Cool growth too quickly and risk a damaging contraction, with major risks for the world economy as a whole. Fail to rein in debt-fuelled spending and risk an even more serious downturn further down the road.
China´s policymakers are facing one of their biggest dilemmas of modern times.
In its latest report on the world´s second largest economy, the IMF raised China´s growth outlook. At the same time, the organisation issued an emphatic warning over rising Chinese debt levels.
The IMF used its August report on China to deliver a strong message to the country´s authorities: take decisive action now to head off a dangerous credit-fuelled boom or risk a more damaging slump in later years.
IMF economists estimate that a continuation of the Chinese government´s current economic growth strategy will see the nation´s non-financial sector debt grow to nearly three times GDP within the next five years. China´s borrowing levels already dwarf the size of its economy by more than 2.3 times.
Overall, the authors of the report believe China´s debt problems are only getting worse. The 2.9 times debt-to-GDP ratio that the organisation now expects the country to reach by 2022 is a step-up from its earlier 2.7 times debt-to-GDP ratio prediction.
Along with raising its forecast for the accumulation of debt over the coming years, the IMF has also raised its expectations for Chinese economic growth. In the short term then, more debt would appear to be good news.
The organisation upped its forecast for Chinese growth this year to 6.7% versus its earlier 6.2% estimate. It sees growth in 2018-20 at 6.4%, a 0.2% increase from its previous guidance.
However, further out, the outlook may not be so bright.
“International experience suggests that China’s credit growth is on a dangerous trajectory, with increasing risks of a disruptive adjustment and/or a marked growth slowdown,” said the IMF report.
The IMF wants the Chinese authorities to instigate domestic reforms so that finance is allocated more efficiently.
In short, there needs to be stricter limits on borrowing levels and more qualified processes to make sure that loans will eventually get repaid in full.
Above all, though, the organisation believes the Chinese authorities need to stop chasing growth targets. It sees such goals as the root of the problem.
If a wall of money is just being thrown at individuals, businesses and state-sponsored enterprises to achieve preordained government growth targets, lending is hardly likely to be optimally efficient.

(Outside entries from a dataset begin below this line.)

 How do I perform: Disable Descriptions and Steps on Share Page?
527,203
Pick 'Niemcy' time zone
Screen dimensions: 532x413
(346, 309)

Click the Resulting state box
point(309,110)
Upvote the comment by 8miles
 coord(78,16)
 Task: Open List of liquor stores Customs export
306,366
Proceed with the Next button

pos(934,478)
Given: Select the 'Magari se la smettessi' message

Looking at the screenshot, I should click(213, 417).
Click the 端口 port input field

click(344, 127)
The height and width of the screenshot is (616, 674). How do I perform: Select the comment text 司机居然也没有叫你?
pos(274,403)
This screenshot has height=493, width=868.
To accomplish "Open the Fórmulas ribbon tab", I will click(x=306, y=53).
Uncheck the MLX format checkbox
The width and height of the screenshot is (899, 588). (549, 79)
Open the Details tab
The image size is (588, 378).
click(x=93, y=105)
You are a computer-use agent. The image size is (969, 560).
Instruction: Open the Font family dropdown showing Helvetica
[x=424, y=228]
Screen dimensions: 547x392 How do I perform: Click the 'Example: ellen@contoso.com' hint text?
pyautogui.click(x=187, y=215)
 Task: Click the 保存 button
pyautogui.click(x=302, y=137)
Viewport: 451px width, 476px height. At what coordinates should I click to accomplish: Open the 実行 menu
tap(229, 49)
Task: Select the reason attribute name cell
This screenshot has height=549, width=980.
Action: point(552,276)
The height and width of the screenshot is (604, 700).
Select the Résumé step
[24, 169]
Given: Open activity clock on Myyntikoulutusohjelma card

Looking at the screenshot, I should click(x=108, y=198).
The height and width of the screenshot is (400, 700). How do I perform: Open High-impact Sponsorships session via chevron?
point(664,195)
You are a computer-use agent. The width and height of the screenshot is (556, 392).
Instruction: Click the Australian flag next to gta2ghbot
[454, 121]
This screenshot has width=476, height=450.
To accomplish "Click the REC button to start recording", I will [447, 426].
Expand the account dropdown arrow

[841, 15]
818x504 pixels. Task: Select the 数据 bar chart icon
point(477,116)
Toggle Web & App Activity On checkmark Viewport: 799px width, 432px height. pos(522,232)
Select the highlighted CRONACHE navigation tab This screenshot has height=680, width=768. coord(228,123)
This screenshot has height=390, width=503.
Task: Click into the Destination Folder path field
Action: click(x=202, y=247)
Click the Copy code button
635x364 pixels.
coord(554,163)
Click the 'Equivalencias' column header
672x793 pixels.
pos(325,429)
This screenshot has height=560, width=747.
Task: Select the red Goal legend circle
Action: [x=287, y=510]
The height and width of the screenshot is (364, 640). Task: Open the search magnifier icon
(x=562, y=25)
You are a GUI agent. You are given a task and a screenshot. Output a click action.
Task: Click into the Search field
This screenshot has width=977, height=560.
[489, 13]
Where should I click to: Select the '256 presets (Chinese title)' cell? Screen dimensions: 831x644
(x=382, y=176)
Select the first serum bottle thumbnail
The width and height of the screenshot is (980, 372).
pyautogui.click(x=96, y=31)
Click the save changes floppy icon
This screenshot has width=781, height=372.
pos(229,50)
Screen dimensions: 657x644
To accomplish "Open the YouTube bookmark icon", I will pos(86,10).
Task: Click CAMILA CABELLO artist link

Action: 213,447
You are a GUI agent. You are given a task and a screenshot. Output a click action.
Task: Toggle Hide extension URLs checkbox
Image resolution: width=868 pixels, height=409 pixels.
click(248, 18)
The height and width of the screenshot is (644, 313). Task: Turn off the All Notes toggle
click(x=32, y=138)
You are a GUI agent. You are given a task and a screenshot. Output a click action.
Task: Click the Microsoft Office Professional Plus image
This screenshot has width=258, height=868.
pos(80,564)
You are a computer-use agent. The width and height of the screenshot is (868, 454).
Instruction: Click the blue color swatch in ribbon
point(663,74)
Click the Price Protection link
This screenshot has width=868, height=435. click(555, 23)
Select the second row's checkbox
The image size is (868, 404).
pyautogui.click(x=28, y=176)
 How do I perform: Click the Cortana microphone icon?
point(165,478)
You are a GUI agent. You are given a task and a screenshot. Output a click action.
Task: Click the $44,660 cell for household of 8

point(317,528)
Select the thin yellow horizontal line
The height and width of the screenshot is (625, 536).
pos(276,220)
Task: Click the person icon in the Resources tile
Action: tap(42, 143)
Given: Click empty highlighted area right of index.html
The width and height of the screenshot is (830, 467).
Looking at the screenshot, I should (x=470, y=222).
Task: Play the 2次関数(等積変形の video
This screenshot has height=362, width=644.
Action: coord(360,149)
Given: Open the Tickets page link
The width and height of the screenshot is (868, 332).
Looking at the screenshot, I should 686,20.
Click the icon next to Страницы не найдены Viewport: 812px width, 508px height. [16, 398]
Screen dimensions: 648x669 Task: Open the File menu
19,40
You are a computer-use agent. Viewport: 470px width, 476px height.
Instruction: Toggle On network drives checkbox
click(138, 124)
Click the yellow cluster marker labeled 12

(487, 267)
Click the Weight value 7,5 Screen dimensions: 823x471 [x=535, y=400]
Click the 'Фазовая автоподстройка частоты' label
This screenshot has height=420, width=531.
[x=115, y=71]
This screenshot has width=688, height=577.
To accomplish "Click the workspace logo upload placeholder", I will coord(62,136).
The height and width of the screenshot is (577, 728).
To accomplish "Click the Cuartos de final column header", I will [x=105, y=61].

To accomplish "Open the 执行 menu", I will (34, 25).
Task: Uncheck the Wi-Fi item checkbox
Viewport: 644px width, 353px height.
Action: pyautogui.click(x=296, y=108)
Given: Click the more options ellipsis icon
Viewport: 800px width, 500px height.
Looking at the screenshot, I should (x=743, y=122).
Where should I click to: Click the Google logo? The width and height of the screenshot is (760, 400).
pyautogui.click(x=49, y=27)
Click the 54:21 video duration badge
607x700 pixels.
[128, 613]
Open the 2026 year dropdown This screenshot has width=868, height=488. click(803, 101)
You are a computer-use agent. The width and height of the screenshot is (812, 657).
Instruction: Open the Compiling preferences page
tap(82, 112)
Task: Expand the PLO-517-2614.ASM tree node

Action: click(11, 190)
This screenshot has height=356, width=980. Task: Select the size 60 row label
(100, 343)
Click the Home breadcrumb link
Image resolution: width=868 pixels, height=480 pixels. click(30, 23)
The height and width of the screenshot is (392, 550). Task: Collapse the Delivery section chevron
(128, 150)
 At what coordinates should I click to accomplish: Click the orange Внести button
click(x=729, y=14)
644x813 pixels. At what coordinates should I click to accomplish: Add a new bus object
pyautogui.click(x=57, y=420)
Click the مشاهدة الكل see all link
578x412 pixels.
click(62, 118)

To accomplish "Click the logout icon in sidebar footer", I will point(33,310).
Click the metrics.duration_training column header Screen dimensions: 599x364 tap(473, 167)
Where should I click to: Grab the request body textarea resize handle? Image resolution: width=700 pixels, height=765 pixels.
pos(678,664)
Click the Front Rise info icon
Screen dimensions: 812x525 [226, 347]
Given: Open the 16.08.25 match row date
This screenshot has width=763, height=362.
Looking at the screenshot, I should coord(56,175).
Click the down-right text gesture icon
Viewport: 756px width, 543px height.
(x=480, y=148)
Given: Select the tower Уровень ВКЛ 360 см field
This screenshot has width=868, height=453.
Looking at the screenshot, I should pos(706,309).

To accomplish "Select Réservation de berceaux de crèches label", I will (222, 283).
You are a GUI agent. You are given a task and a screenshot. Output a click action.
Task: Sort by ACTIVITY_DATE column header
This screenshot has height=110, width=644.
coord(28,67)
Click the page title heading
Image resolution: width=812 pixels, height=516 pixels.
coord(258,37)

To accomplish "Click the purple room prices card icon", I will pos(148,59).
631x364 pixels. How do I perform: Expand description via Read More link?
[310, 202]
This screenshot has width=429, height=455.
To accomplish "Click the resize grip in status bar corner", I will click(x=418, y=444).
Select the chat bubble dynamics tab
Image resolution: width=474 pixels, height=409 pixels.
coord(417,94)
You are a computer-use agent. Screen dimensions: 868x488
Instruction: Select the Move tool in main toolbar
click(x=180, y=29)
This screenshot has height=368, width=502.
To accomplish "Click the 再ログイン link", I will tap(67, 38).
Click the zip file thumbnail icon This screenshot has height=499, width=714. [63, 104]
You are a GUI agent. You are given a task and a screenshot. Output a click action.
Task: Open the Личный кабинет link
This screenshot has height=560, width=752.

However, any reduction in overall lending needs to be orchestrated with care so as not to cause a sudden drop in aggregate demand.
“A precondition is to deemphasise high and hard GDP targets and the attendant excessive credit necessary to achieve these targets. To support growth while credit expansion slows, a comprehensive strategy is needed to increase credit efficiency by reducing demand for least efficient/productive uses,” said the report.
Command versus free market
In essence, the IMF report questions the whole basis of the Chinese economy. It underlines the fragility that comes with China´s mixture of command and private sector economics.
Ditching predetermined top-down economic growth targets would be another major departure from its Communist past.
While the Chinese authorities have been making steady moves to woo international investors and boost confidence in the country, such a break with tradition may be a long way off.
Sadly, it could take a major downturn before China´s government toes the IMF´s line.
Recent data showed China´s economy slightly beat expectations during the second quarter of 2017, with annual growth of 6.9%.
When the figures were revealed last month, there was notable caution among economists, who pointed out that much of the growth was coming from the housing market.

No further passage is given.